Brief: Can the data below be set down again exactly, line for line?

Provided records:
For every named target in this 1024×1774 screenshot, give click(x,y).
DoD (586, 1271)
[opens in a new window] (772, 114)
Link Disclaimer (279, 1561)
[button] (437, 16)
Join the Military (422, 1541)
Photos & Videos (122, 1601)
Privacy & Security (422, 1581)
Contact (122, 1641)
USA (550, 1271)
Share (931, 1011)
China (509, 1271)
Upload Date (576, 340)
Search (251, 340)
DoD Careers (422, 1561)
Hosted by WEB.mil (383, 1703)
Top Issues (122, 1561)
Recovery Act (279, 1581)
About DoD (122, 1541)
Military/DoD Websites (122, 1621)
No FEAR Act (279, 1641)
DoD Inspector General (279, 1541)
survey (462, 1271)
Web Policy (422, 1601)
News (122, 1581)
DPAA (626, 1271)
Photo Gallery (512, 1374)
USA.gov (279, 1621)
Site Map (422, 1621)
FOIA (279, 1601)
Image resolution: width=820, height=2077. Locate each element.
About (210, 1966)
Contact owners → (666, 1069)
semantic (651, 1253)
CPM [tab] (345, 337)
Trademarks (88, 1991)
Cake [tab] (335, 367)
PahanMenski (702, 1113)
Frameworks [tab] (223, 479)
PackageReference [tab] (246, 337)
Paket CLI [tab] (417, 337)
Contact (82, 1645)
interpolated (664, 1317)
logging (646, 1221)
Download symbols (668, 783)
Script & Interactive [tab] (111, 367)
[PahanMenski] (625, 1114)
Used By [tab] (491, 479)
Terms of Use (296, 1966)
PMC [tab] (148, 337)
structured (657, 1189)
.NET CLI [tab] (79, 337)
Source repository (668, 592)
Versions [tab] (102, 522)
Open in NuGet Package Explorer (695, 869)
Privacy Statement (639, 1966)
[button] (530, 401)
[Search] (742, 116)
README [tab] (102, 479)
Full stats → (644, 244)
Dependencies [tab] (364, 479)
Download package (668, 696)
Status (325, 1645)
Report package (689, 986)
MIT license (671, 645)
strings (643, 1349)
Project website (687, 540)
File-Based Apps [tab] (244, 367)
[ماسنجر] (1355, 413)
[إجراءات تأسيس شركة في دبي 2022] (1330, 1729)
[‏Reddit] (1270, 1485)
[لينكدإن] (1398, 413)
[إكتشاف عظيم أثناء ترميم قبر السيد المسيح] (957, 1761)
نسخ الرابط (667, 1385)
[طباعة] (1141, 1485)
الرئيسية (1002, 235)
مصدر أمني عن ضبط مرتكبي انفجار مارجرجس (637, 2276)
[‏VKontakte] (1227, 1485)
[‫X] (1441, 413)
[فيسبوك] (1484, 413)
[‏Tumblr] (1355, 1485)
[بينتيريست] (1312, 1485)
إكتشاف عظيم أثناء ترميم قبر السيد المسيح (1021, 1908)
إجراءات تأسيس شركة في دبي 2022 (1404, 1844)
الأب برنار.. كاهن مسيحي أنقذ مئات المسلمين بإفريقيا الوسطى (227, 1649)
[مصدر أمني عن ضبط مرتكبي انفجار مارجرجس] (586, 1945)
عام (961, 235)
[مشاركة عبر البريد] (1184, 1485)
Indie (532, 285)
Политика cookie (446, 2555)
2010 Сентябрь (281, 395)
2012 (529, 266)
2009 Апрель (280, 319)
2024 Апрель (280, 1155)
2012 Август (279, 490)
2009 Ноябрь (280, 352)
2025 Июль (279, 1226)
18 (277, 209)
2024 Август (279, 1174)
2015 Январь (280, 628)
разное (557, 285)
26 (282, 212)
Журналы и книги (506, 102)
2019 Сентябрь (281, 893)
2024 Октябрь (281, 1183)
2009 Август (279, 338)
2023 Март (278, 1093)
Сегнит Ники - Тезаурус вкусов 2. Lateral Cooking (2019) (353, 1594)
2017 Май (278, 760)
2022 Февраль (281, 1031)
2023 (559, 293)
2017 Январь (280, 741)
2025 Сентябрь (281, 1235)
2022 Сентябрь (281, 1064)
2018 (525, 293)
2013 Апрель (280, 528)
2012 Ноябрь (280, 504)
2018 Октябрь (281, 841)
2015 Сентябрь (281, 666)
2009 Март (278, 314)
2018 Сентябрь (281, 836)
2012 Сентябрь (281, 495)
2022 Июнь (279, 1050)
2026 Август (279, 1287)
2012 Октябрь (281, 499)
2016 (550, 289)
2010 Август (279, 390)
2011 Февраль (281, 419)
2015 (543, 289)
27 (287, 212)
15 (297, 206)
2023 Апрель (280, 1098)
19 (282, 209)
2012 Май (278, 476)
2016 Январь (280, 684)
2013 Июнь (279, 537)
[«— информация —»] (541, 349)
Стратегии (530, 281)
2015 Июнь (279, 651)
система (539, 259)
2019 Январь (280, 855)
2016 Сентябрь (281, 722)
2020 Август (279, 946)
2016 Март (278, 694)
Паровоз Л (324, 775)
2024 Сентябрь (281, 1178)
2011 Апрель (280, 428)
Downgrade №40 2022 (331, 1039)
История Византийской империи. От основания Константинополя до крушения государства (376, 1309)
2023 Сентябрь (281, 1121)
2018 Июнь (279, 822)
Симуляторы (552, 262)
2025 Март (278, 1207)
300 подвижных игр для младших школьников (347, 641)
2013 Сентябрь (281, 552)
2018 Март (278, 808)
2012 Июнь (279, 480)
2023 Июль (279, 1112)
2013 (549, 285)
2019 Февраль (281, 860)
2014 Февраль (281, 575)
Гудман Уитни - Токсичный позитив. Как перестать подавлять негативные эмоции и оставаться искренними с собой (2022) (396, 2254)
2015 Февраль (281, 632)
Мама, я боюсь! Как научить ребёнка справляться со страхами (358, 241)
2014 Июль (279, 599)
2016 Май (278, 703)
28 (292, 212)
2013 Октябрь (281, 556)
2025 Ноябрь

Completed task:
For every named target in this 1024×1774 screenshot, give click(x,y).
DoD (586, 1271)
[opens in a new window] (772, 114)
Link Disclaimer (279, 1561)
[button] (437, 16)
Join the Military (422, 1541)
Photos & Videos (122, 1601)
Privacy & Security (422, 1581)
Contact (122, 1641)
USA (550, 1271)
Share (931, 1011)
China (509, 1271)
Upload Date (576, 340)
Search (251, 340)
DoD Careers (422, 1561)
Hosted by WEB.mil (383, 1703)
Top Issues (122, 1561)
Recovery Act (279, 1581)
About DoD (122, 1541)
Military/DoD Websites (122, 1621)
No FEAR Act (279, 1641)
DoD Inspector General (279, 1541)
survey (462, 1271)
Web Policy (422, 1601)
News (122, 1581)
DPAA (626, 1271)
Photo Gallery (512, 1374)
USA.gov (279, 1621)
Site Map (422, 1621)
FOIA (279, 1601)
Image resolution: width=820, height=2077. Locate each element.
About (210, 1966)
Contact owners → (666, 1069)
semantic (651, 1253)
CPM [tab] (345, 337)
Trademarks (88, 1991)
Cake [tab] (335, 367)
PahanMenski (702, 1113)
Frameworks [tab] (223, 479)
PackageReference [tab] (246, 337)
Paket CLI [tab] (417, 337)
Contact (82, 1645)
interpolated (664, 1317)
logging (646, 1221)
Download symbols (668, 783)
Script & Interactive [tab] (111, 367)
[PahanMenski] (625, 1114)
Used By [tab] (491, 479)
Terms of Use (296, 1966)
PMC [tab] (148, 337)
structured (657, 1189)
.NET CLI [tab] (79, 337)
Source repository (668, 592)
Versions [tab] (102, 522)
Open in NuGet Package Explorer (695, 869)
Privacy Statement (639, 1966)
[button] (530, 401)
[Search] (742, 116)
README [tab] (102, 479)
Full stats → (644, 244)
Dependencies [tab] (364, 479)
Download package (668, 696)
Status (325, 1645)
Report package (689, 986)
MIT license (671, 645)
strings (643, 1349)
Project website (687, 540)
File-Based Apps [tab] (244, 367)
[ماسنجر] (1355, 413)
[إجراءات تأسيس شركة في دبي 2022] (1330, 1729)
[‏Reddit] (1270, 1485)
[لينكدإن] (1398, 413)
[إكتشاف عظيم أثناء ترميم قبر السيد المسيح] (957, 1761)
نسخ الرابط (667, 1385)
[طباعة] (1141, 1485)
الرئيسية (1002, 235)
مصدر أمني عن ضبط مرتكبي انفجار مارجرجس (637, 2276)
[‏VKontakte] (1227, 1485)
[‫X] (1441, 413)
[فيسبوك] (1484, 413)
[‏Tumblr] (1355, 1485)
[بينتيريست] (1312, 1485)
إكتشاف عظيم أثناء ترميم قبر السيد المسيح (1021, 1908)
إجراءات تأسيس شركة في دبي 2022 (1404, 1844)
الأب برنار.. كاهن مسيحي أنقذ مئات المسلمين بإفريقيا الوسطى (227, 1649)
[مصدر أمني عن ضبط مرتكبي انفجار مارجرجس] (586, 1945)
عام (961, 235)
[مشاركة عبر البريد] (1184, 1485)
Indie (532, 285)
Политика cookie (446, 2555)
2010 Сентябрь (281, 395)
2012 (529, 266)
2009 Апрель (280, 319)
2024 Апрель (280, 1155)
2012 Август (279, 490)
2009 Ноябрь (280, 352)
2025 Июль (279, 1226)
18 (277, 209)
2024 Август (279, 1174)
2015 Январь (280, 628)
разное (557, 285)
26 (282, 212)
Журналы и книги (506, 102)
2019 Сентябрь (281, 893)
2024 Октябрь (281, 1183)
2009 Август (279, 338)
2023 Март (278, 1093)
Сегнит Ники - Тезаурус вкусов 2. Lateral Cooking (2019) (353, 1594)
2017 Май (278, 760)
2022 Февраль (281, 1031)
2023 (559, 293)
2017 Январь (280, 741)
2025 Сентябрь (281, 1235)
2022 Сентябрь (281, 1064)
2018 (525, 293)
2013 Апрель (280, 528)
2012 Ноябрь (280, 504)
2018 Октябрь (281, 841)
2015 Сентябрь (281, 666)
2009 Март (278, 314)
2018 Сентябрь (281, 836)
2012 Сентябрь (281, 495)
2022 Июнь (279, 1050)
2026 Август (279, 1287)
2012 Октябрь (281, 499)
2016 (550, 289)
2010 Август (279, 390)
2011 Февраль (281, 419)
2015 (543, 289)
27 (287, 212)
15 (297, 206)
2023 Апрель (280, 1098)
19 (282, 209)
2012 Май (278, 476)
2016 Январь (280, 684)
2013 Июнь (279, 537)
[«— информация —»] (541, 349)
Стратегии (530, 281)
2015 Июнь (279, 651)
система (539, 259)
2019 Январь (280, 855)
2016 Сентябрь (281, 722)
2020 Август (279, 946)
2016 Март (278, 694)
Паровоз Л (324, 775)
2024 Сентябрь (281, 1178)
2011 Апрель (280, 428)
Downgrade №40 2022 (331, 1039)
История Византийской империи. От основания Константинополя до крушения государства (376, 1309)
2023 Сентябрь (281, 1121)
2018 Июнь (279, 822)
Симуляторы (552, 262)
2025 Март (278, 1207)
300 подвижных игр для младших школьников (347, 641)
2013 Сентябрь (281, 552)
2018 Март (278, 808)
2012 Июнь (279, 480)
2023 Июль (279, 1112)
2013 (549, 285)
2019 Февраль (281, 860)
2014 Февраль (281, 575)
Гудман Уитни - Токсичный позитив. Как перестать подавлять негативные эмоции и оставаться искренними с собой (2022) (396, 2254)
2015 Февраль (281, 632)
Мама, я боюсь! Как научить ребёнка справляться со страхами (358, 241)
2014 Июль (279, 599)
2016 Май (278, 703)
28 (292, 212)
2013 Октябрь (281, 556)
2025 Ноябрь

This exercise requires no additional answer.